Directions: Retrieve every line of the data holding the word "Flush".

Given records:
::::::::
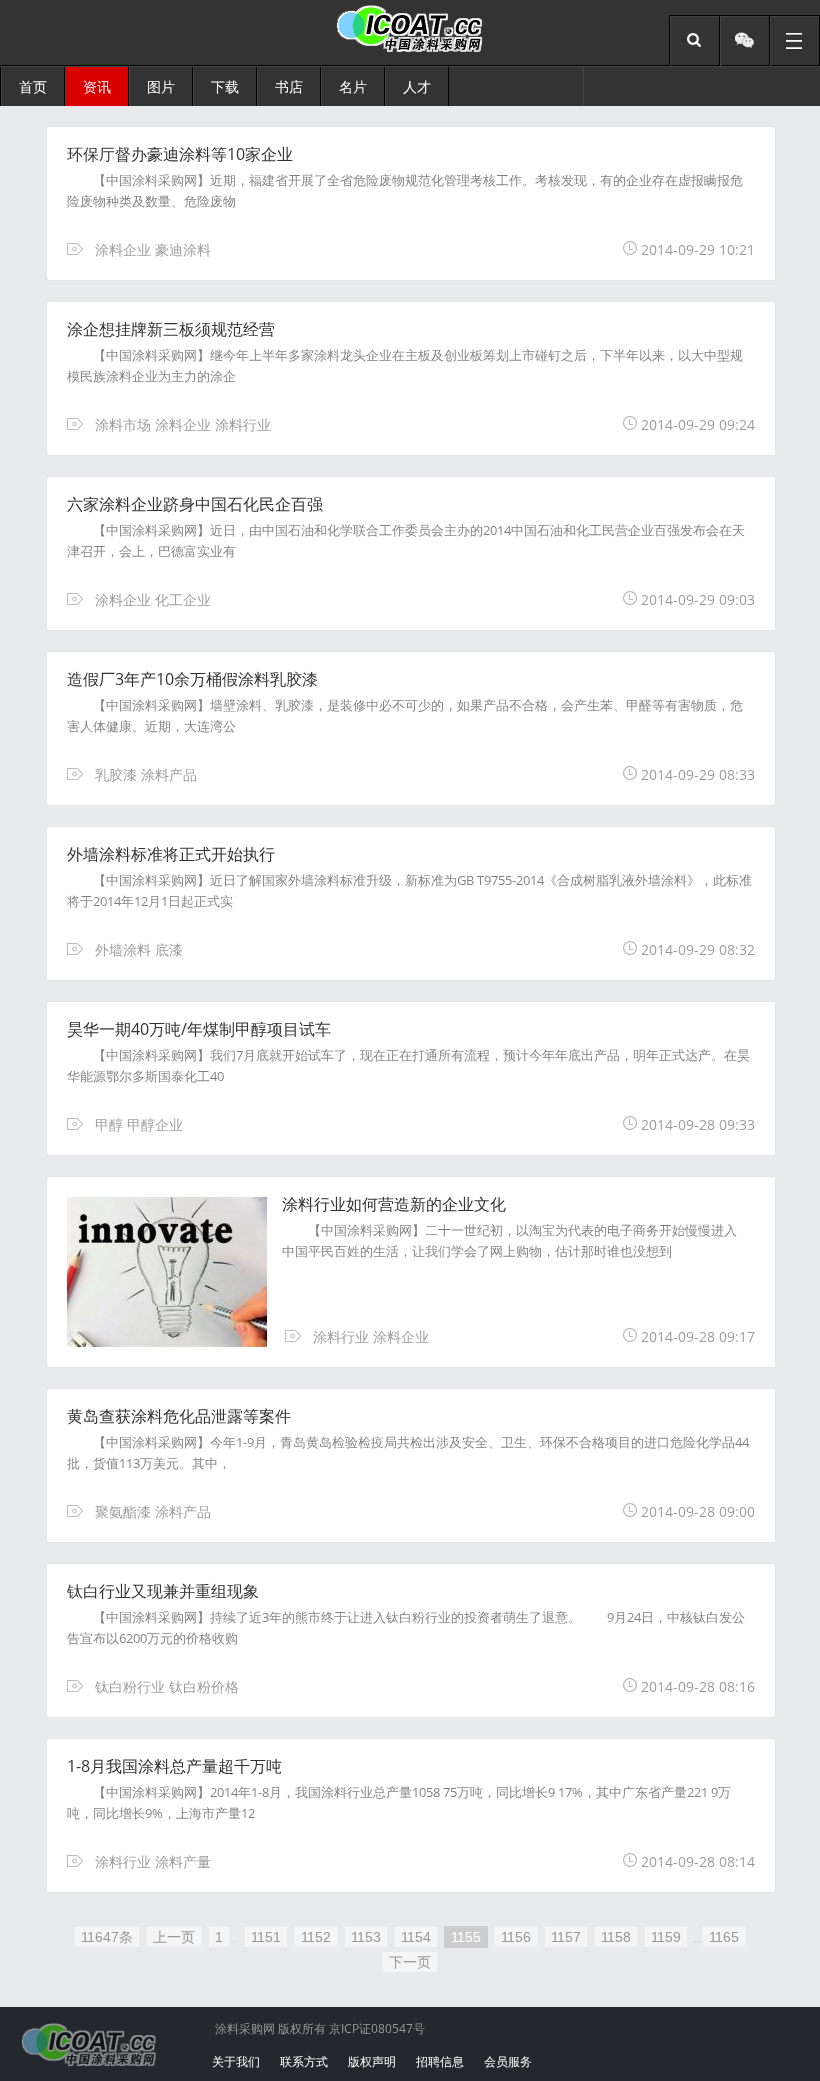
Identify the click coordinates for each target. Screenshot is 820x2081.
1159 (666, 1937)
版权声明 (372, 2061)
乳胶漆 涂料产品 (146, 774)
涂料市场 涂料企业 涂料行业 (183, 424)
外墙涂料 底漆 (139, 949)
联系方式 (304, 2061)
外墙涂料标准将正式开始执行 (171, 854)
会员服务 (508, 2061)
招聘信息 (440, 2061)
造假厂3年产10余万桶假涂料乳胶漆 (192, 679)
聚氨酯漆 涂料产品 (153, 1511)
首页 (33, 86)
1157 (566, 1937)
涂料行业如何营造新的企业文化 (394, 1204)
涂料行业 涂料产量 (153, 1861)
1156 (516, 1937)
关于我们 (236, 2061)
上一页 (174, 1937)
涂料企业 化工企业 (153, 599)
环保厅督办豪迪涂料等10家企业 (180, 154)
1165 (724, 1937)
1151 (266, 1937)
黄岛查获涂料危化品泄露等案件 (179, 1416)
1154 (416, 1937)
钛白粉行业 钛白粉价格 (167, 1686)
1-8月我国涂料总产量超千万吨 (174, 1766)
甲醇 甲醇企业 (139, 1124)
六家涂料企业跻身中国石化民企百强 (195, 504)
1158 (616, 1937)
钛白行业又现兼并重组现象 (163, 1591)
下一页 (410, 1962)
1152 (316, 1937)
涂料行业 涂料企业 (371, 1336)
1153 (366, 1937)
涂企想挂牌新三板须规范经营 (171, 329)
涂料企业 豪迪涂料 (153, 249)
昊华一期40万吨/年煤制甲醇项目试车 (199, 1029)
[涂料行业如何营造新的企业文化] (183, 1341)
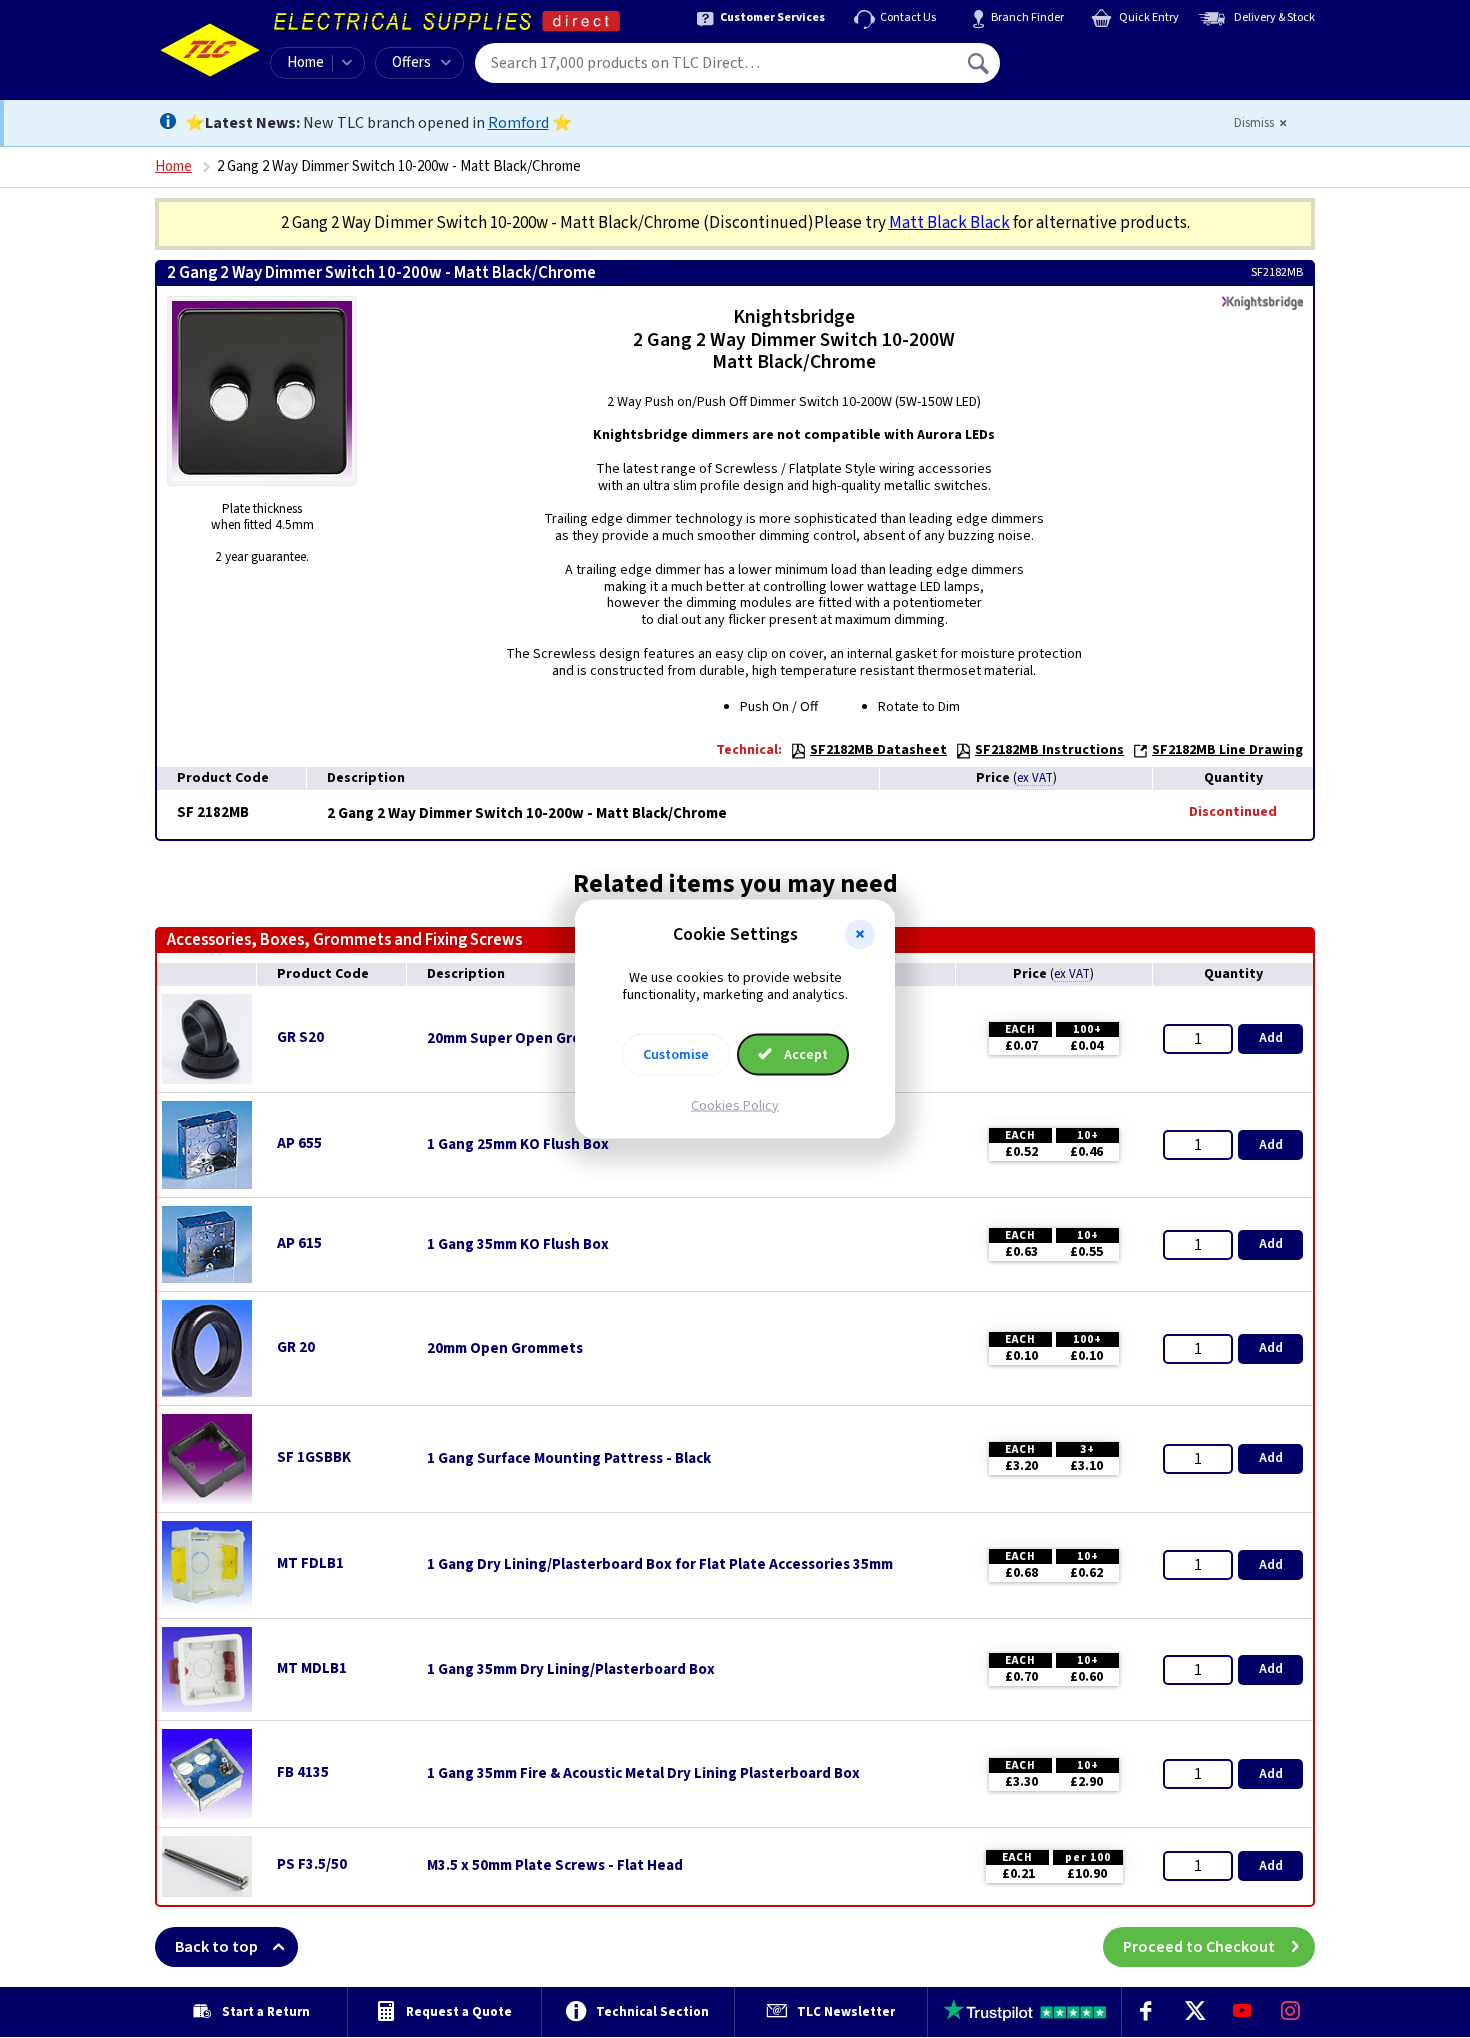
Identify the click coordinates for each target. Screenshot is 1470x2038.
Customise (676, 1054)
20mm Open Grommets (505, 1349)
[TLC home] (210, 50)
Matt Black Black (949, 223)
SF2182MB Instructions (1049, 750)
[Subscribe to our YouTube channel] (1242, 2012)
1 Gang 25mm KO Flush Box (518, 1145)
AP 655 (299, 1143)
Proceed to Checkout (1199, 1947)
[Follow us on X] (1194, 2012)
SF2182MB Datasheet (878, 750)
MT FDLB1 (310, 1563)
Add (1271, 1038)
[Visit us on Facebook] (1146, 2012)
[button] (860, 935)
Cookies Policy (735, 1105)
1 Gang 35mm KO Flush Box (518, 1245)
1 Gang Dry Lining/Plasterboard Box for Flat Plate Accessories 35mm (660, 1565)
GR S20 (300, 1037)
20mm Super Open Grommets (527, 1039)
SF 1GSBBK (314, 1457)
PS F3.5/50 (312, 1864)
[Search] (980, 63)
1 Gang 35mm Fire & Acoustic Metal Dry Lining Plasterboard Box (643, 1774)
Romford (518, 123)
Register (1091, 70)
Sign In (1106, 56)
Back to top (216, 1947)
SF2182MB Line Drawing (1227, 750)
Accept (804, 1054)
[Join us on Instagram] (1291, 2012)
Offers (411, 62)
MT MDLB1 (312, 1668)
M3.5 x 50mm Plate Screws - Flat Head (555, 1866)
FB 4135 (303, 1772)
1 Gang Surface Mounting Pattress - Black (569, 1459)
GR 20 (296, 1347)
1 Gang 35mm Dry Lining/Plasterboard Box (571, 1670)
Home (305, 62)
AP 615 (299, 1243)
::::::::
Answer section:
1 Gang 25mm KO Flush Box (518, 1145)
1 Gang 35mm KO Flush Box (518, 1245)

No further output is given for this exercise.